> _What this task involves_
Pull out each line of the data that includes the word "goal".

> _Dataset records_

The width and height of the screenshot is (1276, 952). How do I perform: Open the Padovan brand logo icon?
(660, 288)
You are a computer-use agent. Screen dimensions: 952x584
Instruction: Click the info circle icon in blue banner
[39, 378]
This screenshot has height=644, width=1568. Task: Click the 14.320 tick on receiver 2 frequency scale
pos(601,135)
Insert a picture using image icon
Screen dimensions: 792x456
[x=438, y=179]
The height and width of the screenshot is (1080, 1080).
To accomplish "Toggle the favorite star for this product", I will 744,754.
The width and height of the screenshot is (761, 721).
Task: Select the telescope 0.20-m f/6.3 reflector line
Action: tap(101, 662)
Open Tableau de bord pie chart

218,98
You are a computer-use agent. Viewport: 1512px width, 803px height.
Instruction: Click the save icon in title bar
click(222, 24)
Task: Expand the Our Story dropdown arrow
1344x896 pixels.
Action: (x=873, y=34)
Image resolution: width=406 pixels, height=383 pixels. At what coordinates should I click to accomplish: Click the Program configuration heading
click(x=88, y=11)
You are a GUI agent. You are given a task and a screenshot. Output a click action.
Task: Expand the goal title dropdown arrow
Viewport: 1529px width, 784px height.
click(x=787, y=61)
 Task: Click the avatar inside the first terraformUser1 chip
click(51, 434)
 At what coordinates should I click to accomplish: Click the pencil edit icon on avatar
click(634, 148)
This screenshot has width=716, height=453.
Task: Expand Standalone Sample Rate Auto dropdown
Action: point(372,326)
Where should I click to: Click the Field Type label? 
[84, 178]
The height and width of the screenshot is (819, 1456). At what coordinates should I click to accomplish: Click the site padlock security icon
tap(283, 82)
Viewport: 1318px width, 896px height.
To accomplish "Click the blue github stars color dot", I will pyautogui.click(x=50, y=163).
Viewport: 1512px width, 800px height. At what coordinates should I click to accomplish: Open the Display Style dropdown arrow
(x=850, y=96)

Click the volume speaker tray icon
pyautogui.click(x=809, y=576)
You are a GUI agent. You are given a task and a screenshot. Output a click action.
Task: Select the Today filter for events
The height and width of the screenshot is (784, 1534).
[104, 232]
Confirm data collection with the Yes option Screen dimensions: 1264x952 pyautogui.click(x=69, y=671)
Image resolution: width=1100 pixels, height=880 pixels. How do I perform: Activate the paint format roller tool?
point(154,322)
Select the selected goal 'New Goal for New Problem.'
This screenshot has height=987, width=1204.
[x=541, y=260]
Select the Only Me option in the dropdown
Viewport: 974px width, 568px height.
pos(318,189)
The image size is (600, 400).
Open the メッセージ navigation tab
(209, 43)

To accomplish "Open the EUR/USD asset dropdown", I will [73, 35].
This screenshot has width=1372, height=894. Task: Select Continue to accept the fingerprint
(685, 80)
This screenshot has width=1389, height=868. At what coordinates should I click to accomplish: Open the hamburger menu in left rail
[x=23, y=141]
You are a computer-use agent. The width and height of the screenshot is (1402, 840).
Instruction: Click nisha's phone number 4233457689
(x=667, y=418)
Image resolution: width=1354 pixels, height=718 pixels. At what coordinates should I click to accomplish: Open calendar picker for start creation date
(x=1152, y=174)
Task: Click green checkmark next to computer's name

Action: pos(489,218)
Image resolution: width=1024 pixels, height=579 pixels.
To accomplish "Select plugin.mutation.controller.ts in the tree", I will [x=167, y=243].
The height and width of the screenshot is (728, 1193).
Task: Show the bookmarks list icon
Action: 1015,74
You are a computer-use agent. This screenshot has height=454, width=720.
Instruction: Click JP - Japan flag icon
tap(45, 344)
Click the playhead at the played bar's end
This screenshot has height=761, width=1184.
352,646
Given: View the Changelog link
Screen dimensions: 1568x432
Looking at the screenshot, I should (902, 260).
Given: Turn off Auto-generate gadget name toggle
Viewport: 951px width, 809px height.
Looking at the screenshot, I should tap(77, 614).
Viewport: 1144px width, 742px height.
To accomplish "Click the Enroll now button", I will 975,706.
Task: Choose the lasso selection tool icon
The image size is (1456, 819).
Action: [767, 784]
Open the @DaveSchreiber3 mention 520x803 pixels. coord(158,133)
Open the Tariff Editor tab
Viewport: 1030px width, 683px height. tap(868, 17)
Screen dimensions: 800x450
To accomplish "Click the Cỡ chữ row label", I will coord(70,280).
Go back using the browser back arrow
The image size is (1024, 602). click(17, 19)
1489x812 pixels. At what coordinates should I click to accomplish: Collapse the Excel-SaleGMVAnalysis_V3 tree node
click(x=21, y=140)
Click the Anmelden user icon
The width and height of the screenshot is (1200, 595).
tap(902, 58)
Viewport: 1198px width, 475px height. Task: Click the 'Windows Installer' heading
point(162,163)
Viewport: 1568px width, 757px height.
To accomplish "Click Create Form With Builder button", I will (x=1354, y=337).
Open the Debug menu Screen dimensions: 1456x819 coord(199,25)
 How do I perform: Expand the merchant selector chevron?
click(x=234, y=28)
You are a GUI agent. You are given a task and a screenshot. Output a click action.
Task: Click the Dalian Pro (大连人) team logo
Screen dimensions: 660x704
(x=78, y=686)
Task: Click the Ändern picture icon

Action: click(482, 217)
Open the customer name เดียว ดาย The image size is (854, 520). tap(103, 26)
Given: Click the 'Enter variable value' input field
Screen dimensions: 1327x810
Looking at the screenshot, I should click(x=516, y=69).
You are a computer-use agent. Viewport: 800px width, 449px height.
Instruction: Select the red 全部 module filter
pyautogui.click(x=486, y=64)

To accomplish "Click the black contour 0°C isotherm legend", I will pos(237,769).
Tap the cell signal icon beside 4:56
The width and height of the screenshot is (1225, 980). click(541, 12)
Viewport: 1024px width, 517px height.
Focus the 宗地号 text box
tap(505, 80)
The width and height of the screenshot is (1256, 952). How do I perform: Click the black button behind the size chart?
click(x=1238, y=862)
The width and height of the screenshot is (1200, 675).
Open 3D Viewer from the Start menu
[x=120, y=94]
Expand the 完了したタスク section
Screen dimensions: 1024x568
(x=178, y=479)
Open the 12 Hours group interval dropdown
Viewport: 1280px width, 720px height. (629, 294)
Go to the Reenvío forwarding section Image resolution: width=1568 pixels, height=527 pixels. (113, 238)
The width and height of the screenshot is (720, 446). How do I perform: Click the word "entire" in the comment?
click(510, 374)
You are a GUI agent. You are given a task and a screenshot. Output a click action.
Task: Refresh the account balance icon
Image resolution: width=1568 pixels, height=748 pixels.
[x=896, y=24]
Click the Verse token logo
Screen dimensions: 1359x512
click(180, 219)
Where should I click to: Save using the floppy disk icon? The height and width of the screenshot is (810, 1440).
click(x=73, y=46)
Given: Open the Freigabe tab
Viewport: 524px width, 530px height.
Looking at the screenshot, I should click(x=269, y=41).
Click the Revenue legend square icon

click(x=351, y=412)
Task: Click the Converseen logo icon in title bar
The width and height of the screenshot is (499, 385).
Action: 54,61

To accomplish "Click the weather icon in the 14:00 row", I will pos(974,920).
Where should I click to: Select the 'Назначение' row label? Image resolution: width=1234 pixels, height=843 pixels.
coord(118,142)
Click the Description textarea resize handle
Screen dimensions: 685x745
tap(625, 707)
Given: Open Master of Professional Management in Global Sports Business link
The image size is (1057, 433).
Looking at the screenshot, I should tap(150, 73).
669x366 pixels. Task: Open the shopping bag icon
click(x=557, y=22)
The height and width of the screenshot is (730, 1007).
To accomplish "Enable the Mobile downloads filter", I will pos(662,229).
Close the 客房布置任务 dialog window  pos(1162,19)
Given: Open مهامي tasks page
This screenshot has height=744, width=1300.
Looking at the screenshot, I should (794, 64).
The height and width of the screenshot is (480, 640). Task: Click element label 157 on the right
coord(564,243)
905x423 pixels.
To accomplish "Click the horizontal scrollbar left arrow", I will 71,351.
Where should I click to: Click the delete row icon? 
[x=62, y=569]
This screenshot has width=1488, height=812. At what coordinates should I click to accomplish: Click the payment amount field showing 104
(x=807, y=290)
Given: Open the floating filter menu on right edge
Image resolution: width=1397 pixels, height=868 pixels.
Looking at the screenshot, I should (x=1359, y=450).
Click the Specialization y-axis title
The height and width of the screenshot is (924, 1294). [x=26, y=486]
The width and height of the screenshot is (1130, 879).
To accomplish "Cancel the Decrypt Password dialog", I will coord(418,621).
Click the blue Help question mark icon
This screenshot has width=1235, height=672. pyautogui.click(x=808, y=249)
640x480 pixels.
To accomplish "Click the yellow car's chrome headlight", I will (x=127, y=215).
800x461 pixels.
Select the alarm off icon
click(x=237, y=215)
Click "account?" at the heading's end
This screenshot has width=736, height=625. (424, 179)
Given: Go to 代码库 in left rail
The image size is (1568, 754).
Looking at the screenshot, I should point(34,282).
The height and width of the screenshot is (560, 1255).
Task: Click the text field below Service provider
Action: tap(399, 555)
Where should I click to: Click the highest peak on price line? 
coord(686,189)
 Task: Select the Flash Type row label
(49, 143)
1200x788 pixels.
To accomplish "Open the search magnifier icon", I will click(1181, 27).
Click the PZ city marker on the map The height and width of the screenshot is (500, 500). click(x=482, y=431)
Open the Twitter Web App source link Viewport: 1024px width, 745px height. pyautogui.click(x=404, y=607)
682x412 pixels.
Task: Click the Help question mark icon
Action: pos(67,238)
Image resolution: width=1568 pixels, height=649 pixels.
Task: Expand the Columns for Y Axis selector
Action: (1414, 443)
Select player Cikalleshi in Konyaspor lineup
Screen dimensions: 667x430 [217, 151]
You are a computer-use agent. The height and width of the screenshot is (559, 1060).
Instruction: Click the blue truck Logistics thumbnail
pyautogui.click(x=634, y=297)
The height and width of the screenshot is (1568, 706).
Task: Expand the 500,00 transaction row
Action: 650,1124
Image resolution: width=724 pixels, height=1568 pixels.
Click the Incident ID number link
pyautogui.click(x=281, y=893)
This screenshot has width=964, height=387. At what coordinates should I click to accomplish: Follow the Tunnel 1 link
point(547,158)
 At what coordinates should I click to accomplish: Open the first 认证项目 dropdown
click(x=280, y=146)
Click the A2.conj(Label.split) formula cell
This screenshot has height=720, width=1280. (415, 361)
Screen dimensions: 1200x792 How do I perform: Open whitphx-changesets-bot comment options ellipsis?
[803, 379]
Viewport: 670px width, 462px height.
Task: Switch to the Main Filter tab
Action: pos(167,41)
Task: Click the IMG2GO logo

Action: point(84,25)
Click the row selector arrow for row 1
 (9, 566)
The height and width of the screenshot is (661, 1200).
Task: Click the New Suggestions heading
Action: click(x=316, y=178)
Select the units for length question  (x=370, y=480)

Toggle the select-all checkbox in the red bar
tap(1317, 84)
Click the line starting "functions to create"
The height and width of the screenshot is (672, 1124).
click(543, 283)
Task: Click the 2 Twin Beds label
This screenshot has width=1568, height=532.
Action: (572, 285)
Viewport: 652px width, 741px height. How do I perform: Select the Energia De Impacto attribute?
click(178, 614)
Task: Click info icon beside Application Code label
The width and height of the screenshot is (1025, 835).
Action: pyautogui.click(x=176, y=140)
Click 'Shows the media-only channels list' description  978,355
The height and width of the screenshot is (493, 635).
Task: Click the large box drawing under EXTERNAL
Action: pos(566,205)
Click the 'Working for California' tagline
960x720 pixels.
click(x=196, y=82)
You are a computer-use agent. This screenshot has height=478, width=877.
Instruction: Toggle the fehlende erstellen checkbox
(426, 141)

> _Answer space_
Task: Expand the goal title dropdown arrow
Select the selected goal 'New Goal for New Problem.'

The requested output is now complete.